Criminologe en cybercrime-deskundige Floor Jansen, leider van het Nederlandse team: ‘We zien dat in de groep cybercriminelen best veel jongeren zitten die soms uit onwetendheid strafbare feiten plegen. Dat er een gevangenisstraf van vier jaar op bepaalde delicten staat, beseffen ze vaak niet.’ Ze vertelt dat de scheidslijn tussen kattenkwaad en cybercriminaliteit dun is en dat jongeren de impact volledig onderschatten. Een voorbeeld: een jongere die het leerlingenvolgsysteem van zijn school binnendringt, dat lek niet meldt en vervolgens een cijferlijst aanpast. ‘Daar wordt feitelijk fraude gepleegd.’
Ook blijft cybercrime in vergelijking met straatcriminaliteit lang onzichtbaar. ‘Het profiel van jongeren die straatroof plegen, is echt anders. Ze hebben al problemen op school, hebben geen baan en er zijn in het gezin en de omgeving vaak al signalen afgegaan. Bij jongeren die op internet het foute pad opgaan, vindt die criminele ontwikkeling buiten het zicht van de omgeving plaats. Ze vallen niet op bij ouders, school of de wijkagent. Het gebeurt vanachter een computer.’
Student
Per jaar worden zo’n zeventig jongeren tussen de 12 en 23 jaar aangehouden voor cybercrimedelicten, blijkt uit cijfers van de politie.

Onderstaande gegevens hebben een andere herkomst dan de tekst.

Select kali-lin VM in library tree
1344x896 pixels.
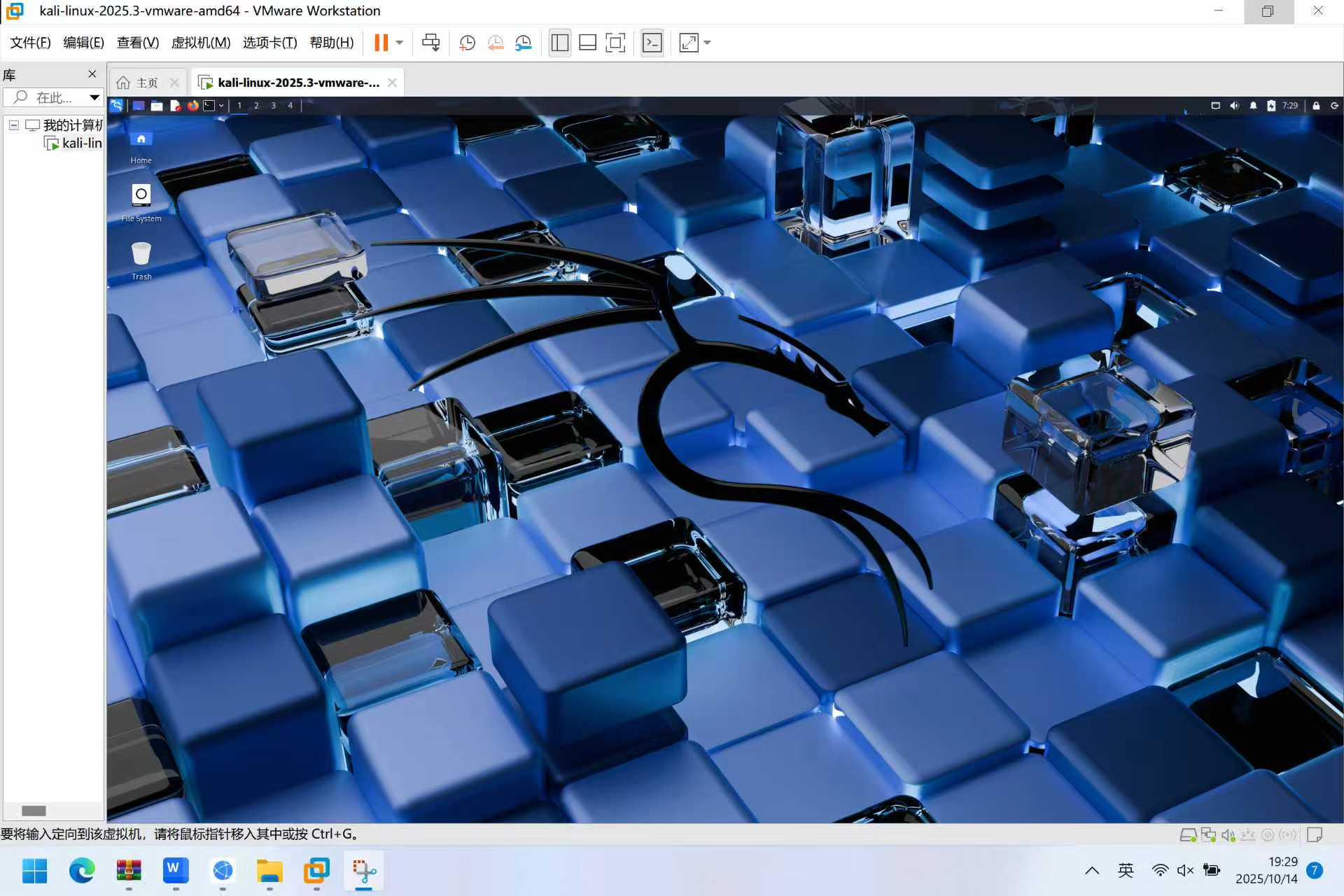pyautogui.click(x=81, y=144)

Een voorbeeld van een situatie waarin het fout ging, is de aanhouding van een 21-jarige student begin 2019. Hij werd volgens het politiepersbericht letterlijk uit de collegebanken getrokken op verdenking van ernstige strafbare cybercrime-feiten.
Het OM eiste achttien maanden gevangenisstraf voor het ‘vervaardigen en op hackerfora verkopen van drie soorten malware’ en het in het bezit hebben van tientallen creditcardgegevens voor het plegen van creditcardfraude. Tussen 2018 en 2019 zou de verdachte tienduizenden euro’s aan bitcoins hebben buitgemaakt. Jansen: ‘Eerder preventief ingrijpen had deze aanhouding en de schade van de door hem gepleegde delicten mogelijk voorkomen.’
In tegenstelling tot veel jonge plegers van cyberfeiten wist de verdachte volgens het OM ‘dondersgoed’ waarmee hij zich uit puur winstbejag bezighield.
Aanpak politie
Jansen legt uit dat de aanpak van de politie in hoofdlijnen op het volgende neerkomt: Informeren, barrières opwerpen, aanhouden (bij een strafbaar feit) en recidive proberen te voorkomen. ‘Omdat de politie vooraan in de strafrechtketen zitten, signaleren wij problemen als eerste. In dit geval de toename van jonge daders in cybercrime. Hierdoor is het logisch dat het initiatief voor preventie bij ons vandaan komt. Door op een zo vroeg mogelijk moment in, of voor de criminele carrière van jongeren in te grijpen met interventies, hopen we dat potentiële daders na onze eerste en tweede stap – informeren en barrières opwerpen – afhaken.’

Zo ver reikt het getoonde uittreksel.